May's backstop is essentially the Turkey option, which few have ever seriously advocated. Turkey cannot strike trade deals, yet still faces non-tariff barriers to EU markets – the worst of both worlds for a Brexit sold on a free-trade vision.

Although Labour and the Conservatives have reasons for wanting out of the single market in particular, both find those reasons awkward to promote.

The Conservatives want to be seen to have regained control of immigration – this is said to be May’s personal bottom line. Labour wants the freedom to nationalise and subsidise industry. Each cause is too flawed and contentious to justify an overall Brexit policy. So instead, both parties are implying they want to leave the EU in its entirety but might have to stay in the customs union to avoid a hard border in Ireland.

Ditching the North

This is no way to sell the English a Turkey. Surveys consistently show a majority of Brexit voters, overwhelmingly in England, would ditch Northern Ireland for a full EU departure – not a sentiment Westminster can disregard for ever.

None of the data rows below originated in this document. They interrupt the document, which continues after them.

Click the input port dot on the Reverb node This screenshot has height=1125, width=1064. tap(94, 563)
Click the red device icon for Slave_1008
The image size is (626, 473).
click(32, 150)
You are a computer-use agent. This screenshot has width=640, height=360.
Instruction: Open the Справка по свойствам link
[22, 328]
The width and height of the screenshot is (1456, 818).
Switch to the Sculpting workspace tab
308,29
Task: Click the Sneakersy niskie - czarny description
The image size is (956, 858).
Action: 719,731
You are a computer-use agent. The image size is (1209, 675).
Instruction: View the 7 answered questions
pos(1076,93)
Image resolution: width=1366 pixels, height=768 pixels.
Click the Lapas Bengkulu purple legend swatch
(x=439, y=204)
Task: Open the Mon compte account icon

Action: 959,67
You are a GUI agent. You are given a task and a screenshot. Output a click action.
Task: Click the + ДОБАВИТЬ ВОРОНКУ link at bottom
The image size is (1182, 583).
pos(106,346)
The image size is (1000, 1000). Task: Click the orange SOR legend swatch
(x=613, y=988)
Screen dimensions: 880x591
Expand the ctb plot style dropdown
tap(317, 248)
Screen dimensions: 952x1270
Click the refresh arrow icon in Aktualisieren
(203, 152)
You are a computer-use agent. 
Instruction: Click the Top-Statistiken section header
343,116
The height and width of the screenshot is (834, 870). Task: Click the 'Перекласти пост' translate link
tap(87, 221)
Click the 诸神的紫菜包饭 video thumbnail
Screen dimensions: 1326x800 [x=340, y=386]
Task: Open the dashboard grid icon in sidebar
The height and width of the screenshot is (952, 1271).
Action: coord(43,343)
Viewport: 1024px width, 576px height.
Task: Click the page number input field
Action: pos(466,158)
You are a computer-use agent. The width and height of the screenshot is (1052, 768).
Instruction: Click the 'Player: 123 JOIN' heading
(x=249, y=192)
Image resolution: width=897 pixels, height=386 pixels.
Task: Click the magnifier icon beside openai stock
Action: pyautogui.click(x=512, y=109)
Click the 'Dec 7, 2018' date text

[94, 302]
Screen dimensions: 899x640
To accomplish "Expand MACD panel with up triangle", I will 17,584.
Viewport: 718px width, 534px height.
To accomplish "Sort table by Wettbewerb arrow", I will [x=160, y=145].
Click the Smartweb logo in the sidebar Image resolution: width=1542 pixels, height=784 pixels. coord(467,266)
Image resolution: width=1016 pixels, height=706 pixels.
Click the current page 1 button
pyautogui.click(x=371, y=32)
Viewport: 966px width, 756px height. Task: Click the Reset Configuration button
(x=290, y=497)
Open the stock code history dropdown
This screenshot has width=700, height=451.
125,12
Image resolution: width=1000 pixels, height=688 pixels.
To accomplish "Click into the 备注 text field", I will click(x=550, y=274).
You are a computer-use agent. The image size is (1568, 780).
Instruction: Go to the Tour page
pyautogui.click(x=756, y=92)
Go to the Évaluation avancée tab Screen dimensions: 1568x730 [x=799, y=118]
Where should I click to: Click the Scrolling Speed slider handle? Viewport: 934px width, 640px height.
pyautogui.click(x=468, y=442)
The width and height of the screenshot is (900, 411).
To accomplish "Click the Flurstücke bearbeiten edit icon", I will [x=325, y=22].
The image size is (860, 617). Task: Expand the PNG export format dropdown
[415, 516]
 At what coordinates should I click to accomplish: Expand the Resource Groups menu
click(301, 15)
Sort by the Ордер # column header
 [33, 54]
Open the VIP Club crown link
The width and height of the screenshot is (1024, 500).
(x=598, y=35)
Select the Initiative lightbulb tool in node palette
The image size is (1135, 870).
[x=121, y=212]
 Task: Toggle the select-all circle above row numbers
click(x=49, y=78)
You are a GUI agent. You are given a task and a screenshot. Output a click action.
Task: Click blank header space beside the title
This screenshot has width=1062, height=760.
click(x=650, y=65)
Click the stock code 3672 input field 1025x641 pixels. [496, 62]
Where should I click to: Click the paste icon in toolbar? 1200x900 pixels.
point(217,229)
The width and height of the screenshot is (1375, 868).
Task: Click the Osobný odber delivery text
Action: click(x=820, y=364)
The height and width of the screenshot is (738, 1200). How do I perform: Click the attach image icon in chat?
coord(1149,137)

Officially the British government is aiming for a Border solution that will allow the whole UK, including Northern Ireland, to leave the customs union and the single market. But there are doubts that this can ever be practical. If the choice comes down to an unpopular UK-wide backstop or a “proper” Brexit, Northern Ireland will be cast adrift – consigned to the backstop to the backstop, whatever that turns out to be in any withdrawal agreement.

So the fate of British politics, and perhaps of the UK itself, depends on whether other advantages of a prospective Turkey option emerge. Could the backstop end up looking like a relatively good Brexit?

Donald Trump is a perfectly timed warning of what awaits any medium-sized country trying to strike out alone. China provides another sobering demonstration. The British public will have at least three years of transition, still protected by the EU customs union and single market, to observe big-power trading tactics with mounting alarm.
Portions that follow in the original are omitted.